Phat Thai oder Pad Thai ist ein traditionelles Nudelgericht der thailändischen Küche. Es besteht hauptsächlich aus Reisbandnudeln, hinzu kommen verquirlte Eier, Fischsauce, Tamarindenpaste, gehackte Knoblauchzehen, Chilipulver, Bohnensprossen, kleine getrocknete Krabben, Tofu und wahlweise Fleisch oder Meeresfrüchte. Garniert wird das Gericht mit zerstossenen Erdnüssen und Korianderblättern, Limette, Frühlingszwiebeln, manchmal auch mit einem Stück Bananenblüte. Zusätzlich kann man mit verschiedenen Gewürzen (Chillipulver, sauer eingelegten Chillistücken, Fischsauce und Zucker), die in kleinen Schälchen auf jedem Tisch stehen, je nach Geschmack nachwürzen.
Der Ministerpräsident Luang Phibul Songkhram erklärte Phat Thai während des Zweiten Weltkrieges zum Nationalgericht, um zu einer Zeit, als die Regierung vor einer Budgetkrise stand, den Reiskonsum in Thailand zu verringern.
Es entwickelten sich zwei verschiedene Arten von Phat Thai: zum einen die traditionelle Art des Phat Thai, welches trocken und leicht ist.
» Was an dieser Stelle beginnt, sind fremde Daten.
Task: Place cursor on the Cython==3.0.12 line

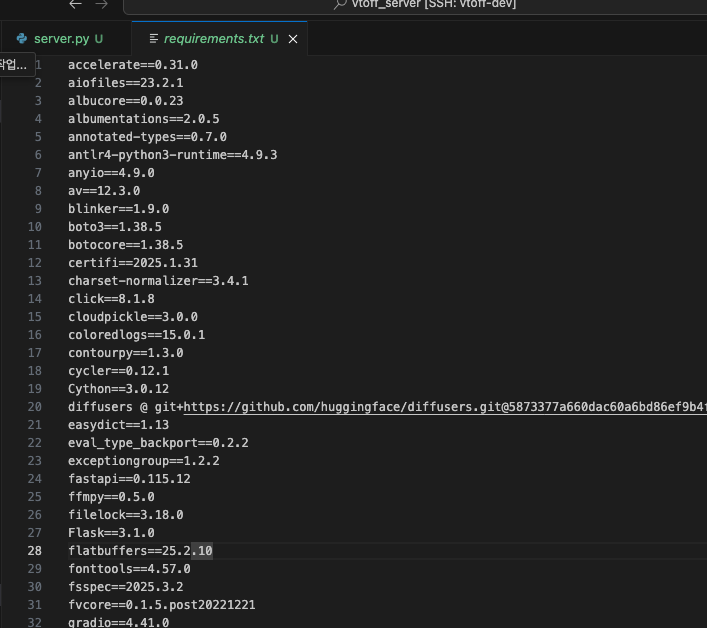Action: tap(118, 389)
Man findet es beispielsweise an kleinen Ständen in den Strassen von ganz Thailand. Dagegen wird in Restaurants der westlichen Welt oft eine in rotem Öl gebratene Variante serviert, die unter Umständen schwer und auch scharf sein kann.
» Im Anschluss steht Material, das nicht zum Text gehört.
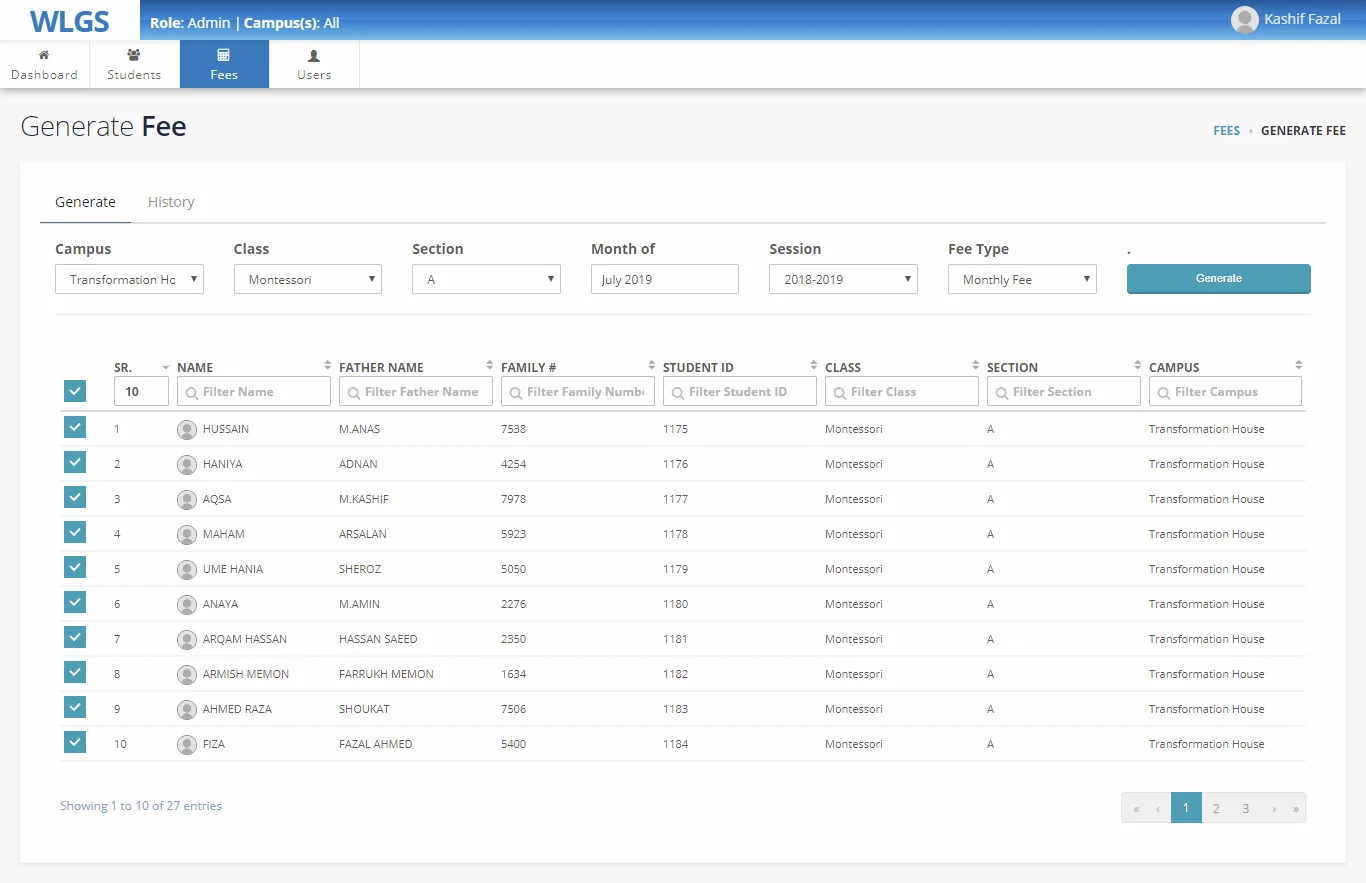Viewport: 1366px width, 883px height.
Task: Switch to the History tab
Action: [171, 202]
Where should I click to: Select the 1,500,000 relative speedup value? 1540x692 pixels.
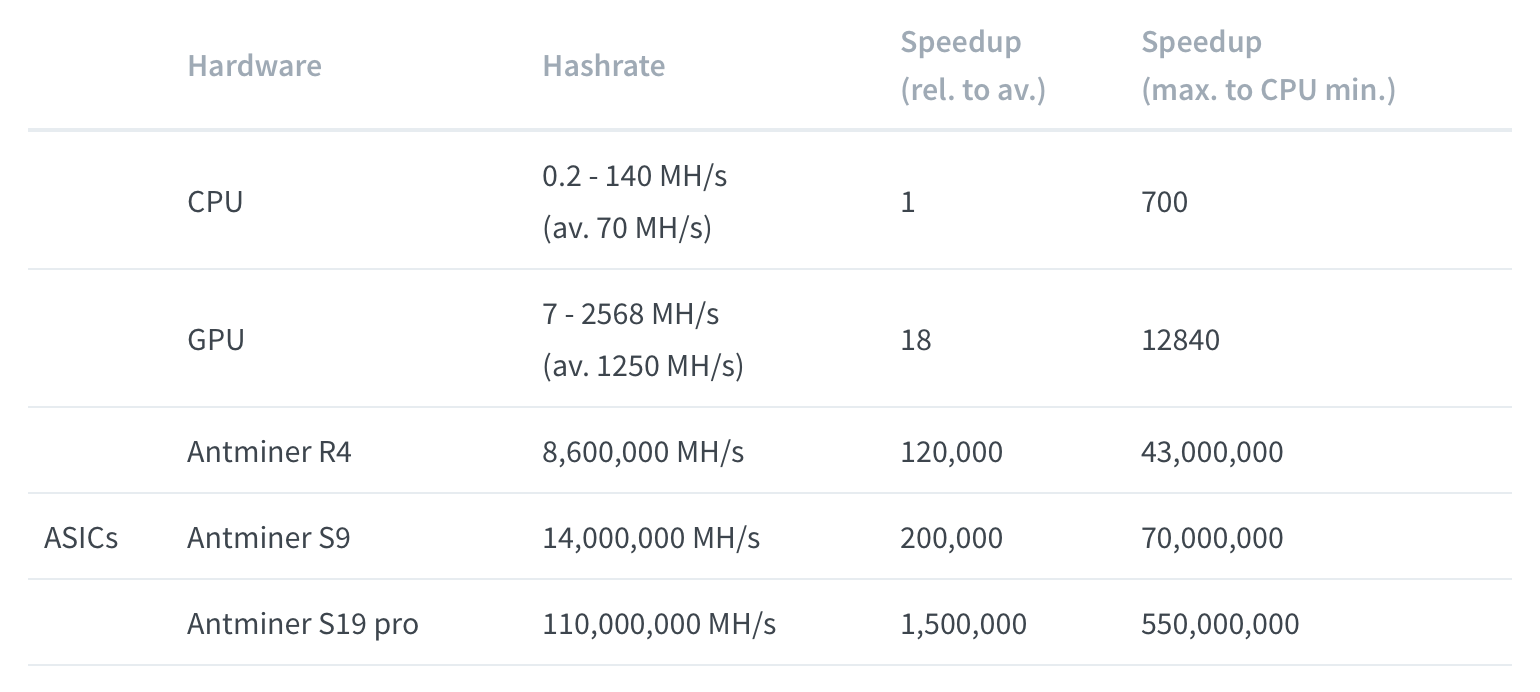tap(963, 624)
Dann laufen wir wieder zum Dinghy an der Nordseite der Bucht und fahren zu den Schiffen zurück, bevor Ebbe ist und die ganze riesige Bucht trockenfällt.
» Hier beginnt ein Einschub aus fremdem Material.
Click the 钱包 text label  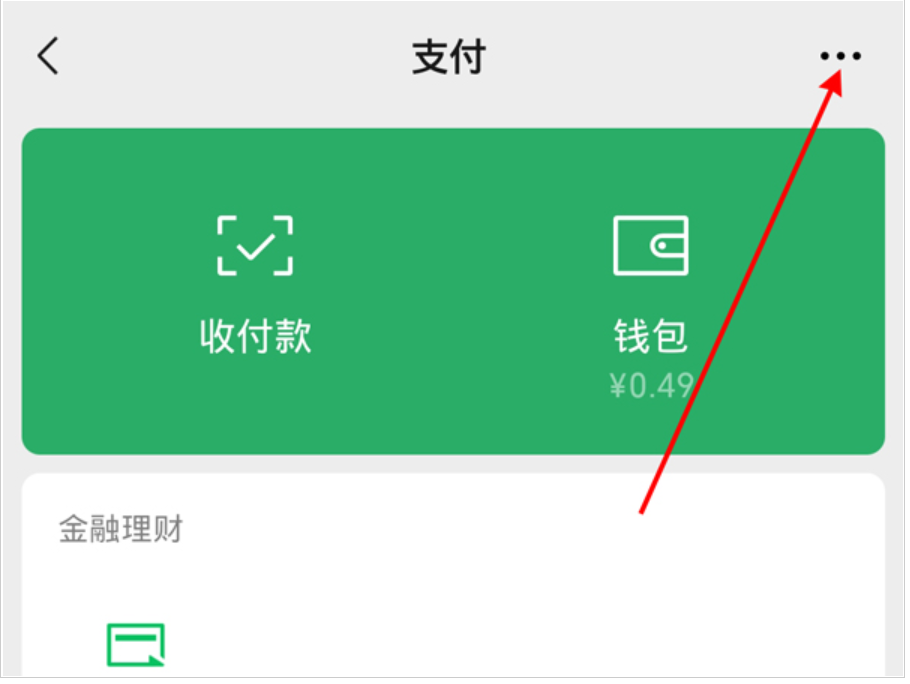click(651, 336)
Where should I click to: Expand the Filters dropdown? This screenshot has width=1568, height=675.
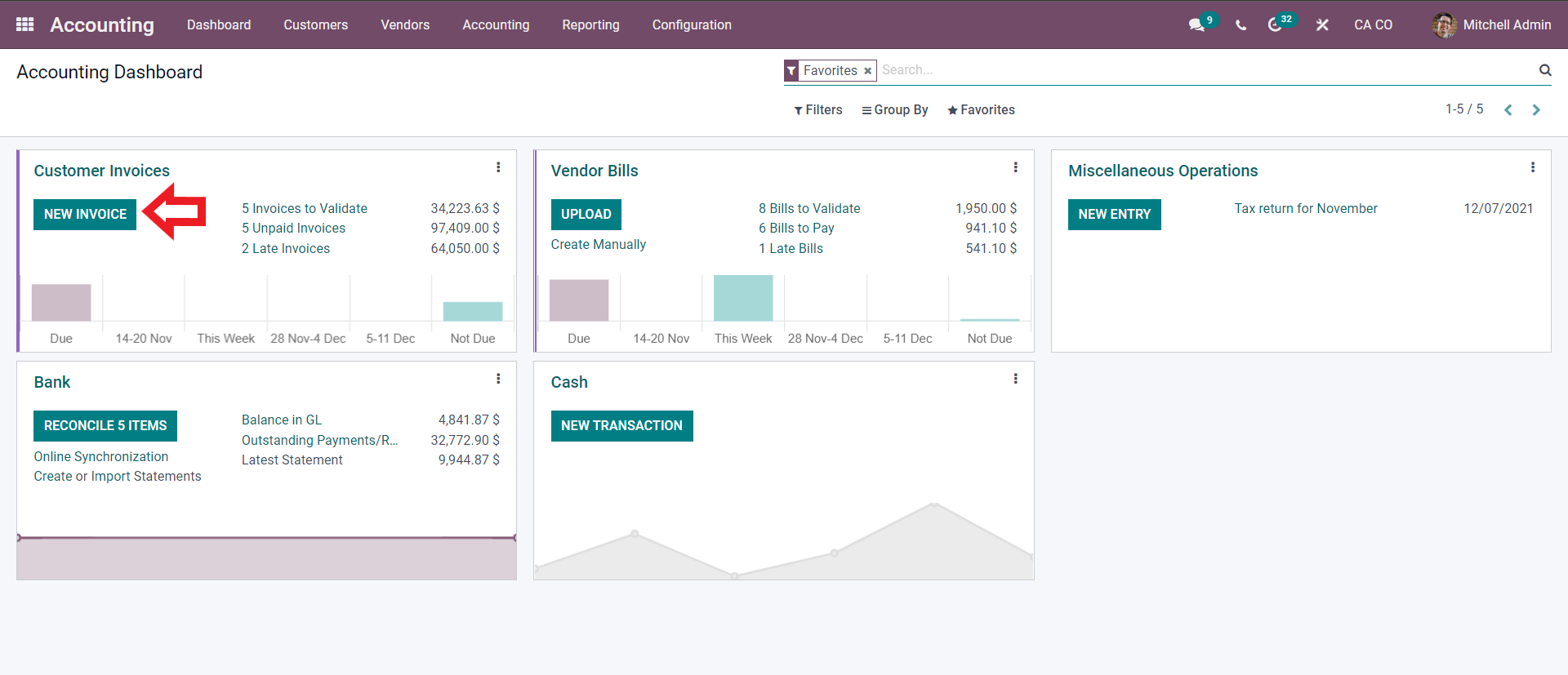[818, 110]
Die „sail away“ muss Platz wechseln. Sie liegt an einer Boje für ein grosses Touristenboot. Um 16h holen wir die „sail away“ ab und bringen Anne und das Dinghy an den Monkey Strand. Wir wollen am Riff schnorcheln. Und Werner und Paul schnorcheln wirklich, bei mir bricht die Halterung des Bandes an meiner uralt Taucherbrille und ich kehre zu Anne an den Strand zurück. Wir laufen zusammen über den ganzen wunderschönen pudrigweissen Strand (aber total vermüllt!) und beobachten die vielen Affen (Langschwanz-Makaken). Es hat Mütter mit winzigen Äffchen am Bauch. Wir haben das Gefühl, die sind erst vor einer Stunde geboren worden. Die „Teenager“ zanken und klettern akrobatisch an den Bäumen herum. Ein grosser Macho-Affe hat einen dicken Krebs gefangen. Er setzt sich damit auf eine Felsplatte und verspeist genüsslich seine Beute. Seine „Frau“ sitzt still etwa 1m neben ihm und wartet geduldig bis der Herr satt ist und sie den Rest des Krebses haben darf. Als Paul und Werner vom Schnorcheln zurück kommen, trinkt jeder von uns eine Dose Bier, die wir im Dinghy mitgebracht haben. Au, das war genau falsch! Jetzt müssen unsere Männer das Dinghy verteidigen. Paul mit einer meiner Flossen, Werner mit einem Paddel. Die Affen wollen auch Bier haben! Wir beobachten, wie ein grösserer Affe einem Touristen eine Wasserflasche aus der Hand entreisst, sie öffnet und wie ein Mensch daraus trinkt. Eigentlich wollten wir ja unser heutiges Apéro am Strand geniessen, aber das ist hier unmöglich mit dieser Affenbande um uns herum. Also findet es auf der MABUHAY statt.